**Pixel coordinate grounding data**
• • • •
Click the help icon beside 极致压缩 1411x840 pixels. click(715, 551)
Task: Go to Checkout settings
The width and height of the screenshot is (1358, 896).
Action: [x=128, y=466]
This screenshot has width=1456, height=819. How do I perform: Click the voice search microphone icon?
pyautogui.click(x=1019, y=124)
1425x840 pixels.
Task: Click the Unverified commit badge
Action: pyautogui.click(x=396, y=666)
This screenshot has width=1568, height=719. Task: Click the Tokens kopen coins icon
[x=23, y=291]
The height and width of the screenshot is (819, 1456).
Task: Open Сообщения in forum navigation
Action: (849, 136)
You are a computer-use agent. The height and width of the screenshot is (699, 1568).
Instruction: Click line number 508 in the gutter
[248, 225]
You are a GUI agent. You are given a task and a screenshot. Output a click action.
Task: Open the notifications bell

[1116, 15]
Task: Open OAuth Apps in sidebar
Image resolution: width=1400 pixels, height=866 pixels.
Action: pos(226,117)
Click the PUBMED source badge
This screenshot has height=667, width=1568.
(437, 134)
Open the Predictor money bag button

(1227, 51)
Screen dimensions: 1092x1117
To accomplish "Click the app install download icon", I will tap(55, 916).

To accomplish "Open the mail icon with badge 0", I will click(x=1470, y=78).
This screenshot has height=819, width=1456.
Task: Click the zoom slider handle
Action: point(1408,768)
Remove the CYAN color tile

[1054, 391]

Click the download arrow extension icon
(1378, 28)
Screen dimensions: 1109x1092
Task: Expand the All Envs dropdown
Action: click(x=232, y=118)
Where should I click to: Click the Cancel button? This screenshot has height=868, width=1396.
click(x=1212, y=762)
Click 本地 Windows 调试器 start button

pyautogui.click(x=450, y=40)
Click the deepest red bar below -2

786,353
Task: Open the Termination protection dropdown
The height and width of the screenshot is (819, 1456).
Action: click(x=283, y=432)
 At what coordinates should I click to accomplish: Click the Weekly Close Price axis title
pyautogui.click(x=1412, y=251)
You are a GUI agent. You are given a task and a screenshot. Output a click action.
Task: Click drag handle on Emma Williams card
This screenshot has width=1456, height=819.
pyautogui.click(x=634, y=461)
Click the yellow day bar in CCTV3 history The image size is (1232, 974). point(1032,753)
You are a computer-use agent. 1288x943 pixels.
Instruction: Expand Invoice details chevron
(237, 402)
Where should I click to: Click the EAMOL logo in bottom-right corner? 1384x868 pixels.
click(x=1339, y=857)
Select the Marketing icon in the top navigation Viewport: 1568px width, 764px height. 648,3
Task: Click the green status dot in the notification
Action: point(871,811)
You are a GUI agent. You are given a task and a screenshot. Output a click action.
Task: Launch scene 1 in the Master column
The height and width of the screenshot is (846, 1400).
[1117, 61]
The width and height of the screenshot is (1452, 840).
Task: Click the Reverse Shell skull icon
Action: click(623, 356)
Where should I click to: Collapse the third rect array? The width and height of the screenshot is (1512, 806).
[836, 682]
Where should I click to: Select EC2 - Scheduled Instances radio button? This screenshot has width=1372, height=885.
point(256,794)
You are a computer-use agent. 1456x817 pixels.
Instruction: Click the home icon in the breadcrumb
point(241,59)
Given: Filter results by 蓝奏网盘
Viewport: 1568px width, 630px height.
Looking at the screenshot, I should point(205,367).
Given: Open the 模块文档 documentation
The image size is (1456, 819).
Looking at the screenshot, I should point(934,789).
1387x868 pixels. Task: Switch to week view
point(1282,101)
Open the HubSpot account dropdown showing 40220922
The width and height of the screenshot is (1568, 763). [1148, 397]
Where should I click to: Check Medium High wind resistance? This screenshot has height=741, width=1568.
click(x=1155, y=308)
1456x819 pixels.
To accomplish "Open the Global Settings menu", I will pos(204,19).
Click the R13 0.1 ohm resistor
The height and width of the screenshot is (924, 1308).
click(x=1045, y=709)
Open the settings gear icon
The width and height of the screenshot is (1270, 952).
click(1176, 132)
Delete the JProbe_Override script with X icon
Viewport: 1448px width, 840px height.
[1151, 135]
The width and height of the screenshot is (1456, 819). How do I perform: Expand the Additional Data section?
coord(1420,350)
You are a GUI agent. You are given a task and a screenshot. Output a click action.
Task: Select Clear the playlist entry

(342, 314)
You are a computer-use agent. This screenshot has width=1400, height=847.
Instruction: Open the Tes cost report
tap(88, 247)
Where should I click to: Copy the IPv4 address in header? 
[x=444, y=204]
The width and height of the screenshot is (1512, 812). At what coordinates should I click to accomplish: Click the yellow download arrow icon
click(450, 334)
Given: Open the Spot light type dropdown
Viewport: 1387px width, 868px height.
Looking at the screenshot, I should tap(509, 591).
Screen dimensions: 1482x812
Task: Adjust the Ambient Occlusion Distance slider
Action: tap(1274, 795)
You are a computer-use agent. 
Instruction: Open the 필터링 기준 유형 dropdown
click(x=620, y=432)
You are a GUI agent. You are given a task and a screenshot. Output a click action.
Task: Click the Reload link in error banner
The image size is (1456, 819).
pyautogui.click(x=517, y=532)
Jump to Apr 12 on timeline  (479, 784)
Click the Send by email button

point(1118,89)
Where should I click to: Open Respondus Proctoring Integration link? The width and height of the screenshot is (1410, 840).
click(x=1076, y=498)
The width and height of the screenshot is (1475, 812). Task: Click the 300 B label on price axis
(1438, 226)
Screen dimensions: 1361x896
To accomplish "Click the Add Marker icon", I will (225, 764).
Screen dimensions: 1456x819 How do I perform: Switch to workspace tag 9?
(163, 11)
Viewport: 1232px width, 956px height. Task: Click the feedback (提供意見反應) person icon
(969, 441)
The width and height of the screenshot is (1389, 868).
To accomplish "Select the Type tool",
• • • •
**TASK DIRECTIONS**
Set down nothing but the lines from the one with "Instruction: Open the 필터링 기준 유형 dropdown" through the end of the records, keeping each line exactly as written and including both ends.

**EXERCISE RESULT**
Instruction: Open the 필터링 기준 유형 dropdown
click(x=620, y=432)
You are a GUI agent. You are given a task and a screenshot. Output a click action.
Task: Click the Reload link in error banner
The image size is (1456, 819).
pyautogui.click(x=517, y=532)
Jump to Apr 12 on timeline  (479, 784)
Click the Send by email button

point(1118,89)
Where should I click to: Open Respondus Proctoring Integration link? The width and height of the screenshot is (1410, 840).
click(x=1076, y=498)
The width and height of the screenshot is (1475, 812). Task: Click the 300 B label on price axis
(1438, 226)
Screen dimensions: 1361x896
To accomplish "Click the Add Marker icon", I will (225, 764).
Screen dimensions: 1456x819 How do I perform: Switch to workspace tag 9?
(163, 11)
Viewport: 1232px width, 956px height. Task: Click the feedback (提供意見反應) person icon
(969, 441)
The width and height of the screenshot is (1389, 868).
To accomplish "Select the Type tool",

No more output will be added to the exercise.